Understanding autism’s genetic roots is a priority, researchers say, since it may lead to earlier diagnosis and behavioral intervention, which can improve patient outcomes.
“Oftentimes findings like this get published in academic journals, but they don’t get translated into clinical use,” says Chuck Hensel, an author on the new research study, published in PLoS ONE, who is the senior manager of research at the genetic diagnostics company Lineagen. “Our goal,” Hensel says, “is to try to get these markers into the clinic.”
Hensel teamed with researchers at the University of Utah and the Children’s Hospital of Philadelphia and devised a two-pronged approach for hunting down genetic markers of autism.
First, the researchers chose 55 people living with autism, all from families with many members diagnosed with ASDs. The scientists then sequenced the genomes of these subjects, and compared the genetic profiles to those from a reference population, using the Utah Genetics Reference Project. That allowed them to find regions where the autistic individuals differed from people without the disorder, and led to 153 gene variants, or genetic red flags for the condition.
But because ASDs occur in a spectrum of mild to severe symptoms, and the genetic contribution of each of these variants likely varied, they needed to find out which of the 153 aberrations were most strongly linked to autism; some were likely indirectly connected to the disorder, and the scientists wanted to weed out those potential red herrings. So Hensel and his collaborators built a new molecular test, or probe, that would identify the 153 variants from a patient sample of blood, as well as for 185 other gene variants that previous studies had linked to autism. Running this probe on genetic samples collected from 2,175 children with clinically diagnosed autism spectrum disorders and also from 5,801 children with normal development, they could compare how well each of the variants matched up with an ASD.
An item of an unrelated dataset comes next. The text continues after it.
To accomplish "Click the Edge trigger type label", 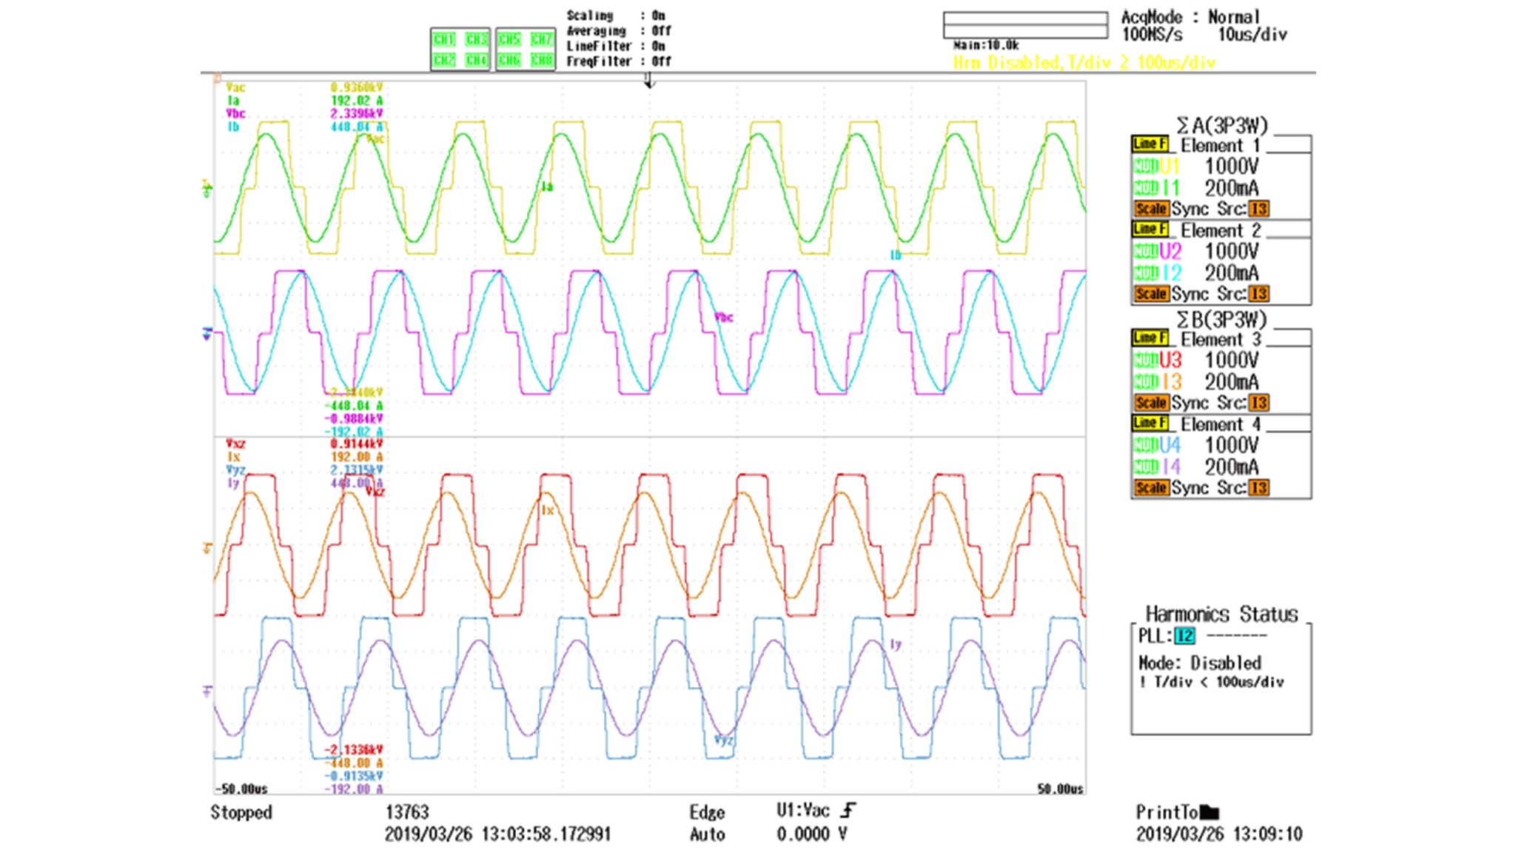I will tap(707, 812).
Of the 153 initial candidate gene variants, 15 were confirmed as autism-related. The test also picked up another nine autism-related variants that had never been linked to autism spectrum disorders before. Participants with any of the 24 variants had a two-fold greater risk of developing an ASD than those without the genetic changes.
Of the previously selected 185 genetic variants connected to autism, 31 were also strongly linked with ASDs, but need additional testing to establish how predictive they are of the disorder.
Autism researchers suspect that as many as 200 to 400 genes may be responsible for ASDs, and that patients will exhibit a wide array of diverse genetic combinations of these DNA contributors. Not every person with autism will have each and every autism-related gene variant, but it’s likely that he will show some variation of the genetic changes identified in the study. “The bottom line is that autism simply is a lot of different diseases genetically, each of which gives you a similar behavioral result. But they have different causes,” he says.
And that’s why the findings, as encouraging as they are, still can’t be used to diagnose and identify people at risk of developing autism. However, Hensel hopes that large studies like the current one may start to isolate the true genetic predictors of the condition.
“Because of the size of this study, it really gets us to the cusp of using [genetic markers] clinically,” Hensel says. “We wanted to do a big enough study that we could say, yes, these results really mean something.” And hopefully, within a few years, they will.